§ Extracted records

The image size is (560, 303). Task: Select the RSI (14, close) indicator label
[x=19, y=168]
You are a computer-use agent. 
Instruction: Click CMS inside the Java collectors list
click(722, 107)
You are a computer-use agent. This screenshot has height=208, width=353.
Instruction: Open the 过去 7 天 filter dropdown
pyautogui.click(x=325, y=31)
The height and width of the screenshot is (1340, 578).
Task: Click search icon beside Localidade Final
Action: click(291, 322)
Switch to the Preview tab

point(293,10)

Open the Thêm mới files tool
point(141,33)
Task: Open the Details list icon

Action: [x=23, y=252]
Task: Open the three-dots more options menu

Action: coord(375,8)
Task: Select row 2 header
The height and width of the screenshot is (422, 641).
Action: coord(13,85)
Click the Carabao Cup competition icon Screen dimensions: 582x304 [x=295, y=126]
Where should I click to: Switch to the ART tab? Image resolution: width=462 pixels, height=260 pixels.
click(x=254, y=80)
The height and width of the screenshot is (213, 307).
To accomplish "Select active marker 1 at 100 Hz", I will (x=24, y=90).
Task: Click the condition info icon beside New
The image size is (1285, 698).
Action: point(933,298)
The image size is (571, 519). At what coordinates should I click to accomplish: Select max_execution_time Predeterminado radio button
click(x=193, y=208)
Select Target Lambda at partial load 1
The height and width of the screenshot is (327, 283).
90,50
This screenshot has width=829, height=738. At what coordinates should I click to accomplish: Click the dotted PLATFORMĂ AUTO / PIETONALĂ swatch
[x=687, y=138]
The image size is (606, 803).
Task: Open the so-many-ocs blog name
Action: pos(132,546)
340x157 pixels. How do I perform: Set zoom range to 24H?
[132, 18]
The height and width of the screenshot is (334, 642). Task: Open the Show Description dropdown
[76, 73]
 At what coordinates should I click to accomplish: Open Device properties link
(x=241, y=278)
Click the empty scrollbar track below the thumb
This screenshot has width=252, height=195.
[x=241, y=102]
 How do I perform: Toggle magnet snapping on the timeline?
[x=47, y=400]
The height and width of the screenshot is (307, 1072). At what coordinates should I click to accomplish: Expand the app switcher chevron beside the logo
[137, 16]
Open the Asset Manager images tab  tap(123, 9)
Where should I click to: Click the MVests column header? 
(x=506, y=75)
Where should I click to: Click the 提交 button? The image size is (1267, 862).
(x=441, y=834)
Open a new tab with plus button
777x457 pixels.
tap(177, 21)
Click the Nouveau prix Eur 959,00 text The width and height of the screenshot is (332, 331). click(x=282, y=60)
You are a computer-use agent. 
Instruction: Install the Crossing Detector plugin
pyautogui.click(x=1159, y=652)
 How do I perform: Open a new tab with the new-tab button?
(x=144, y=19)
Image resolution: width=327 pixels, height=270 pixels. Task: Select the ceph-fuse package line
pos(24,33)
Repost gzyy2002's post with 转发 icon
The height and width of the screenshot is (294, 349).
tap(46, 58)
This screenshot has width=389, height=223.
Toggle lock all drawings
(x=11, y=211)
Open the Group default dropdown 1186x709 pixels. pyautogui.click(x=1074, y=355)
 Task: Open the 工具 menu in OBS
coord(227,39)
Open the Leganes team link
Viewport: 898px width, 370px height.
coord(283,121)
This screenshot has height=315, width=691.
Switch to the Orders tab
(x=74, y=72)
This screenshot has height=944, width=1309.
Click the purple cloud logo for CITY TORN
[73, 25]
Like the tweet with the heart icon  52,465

§ What to work on
From the records above, copy only the lines starting with the line that holds "This screenshot has width=252, height=195." and going on through the line that holds "Open a new tab with plus button", exactly as written.

§ Reply
This screenshot has width=252, height=195.
[x=241, y=102]
 How do I perform: Toggle magnet snapping on the timeline?
[x=47, y=400]
The height and width of the screenshot is (307, 1072). At what coordinates should I click to accomplish: Expand the app switcher chevron beside the logo
[137, 16]
Open the Asset Manager images tab  tap(123, 9)
Where should I click to: Click the MVests column header? 
(x=506, y=75)
Where should I click to: Click the 提交 button? The image size is (1267, 862).
(x=441, y=834)
Open a new tab with plus button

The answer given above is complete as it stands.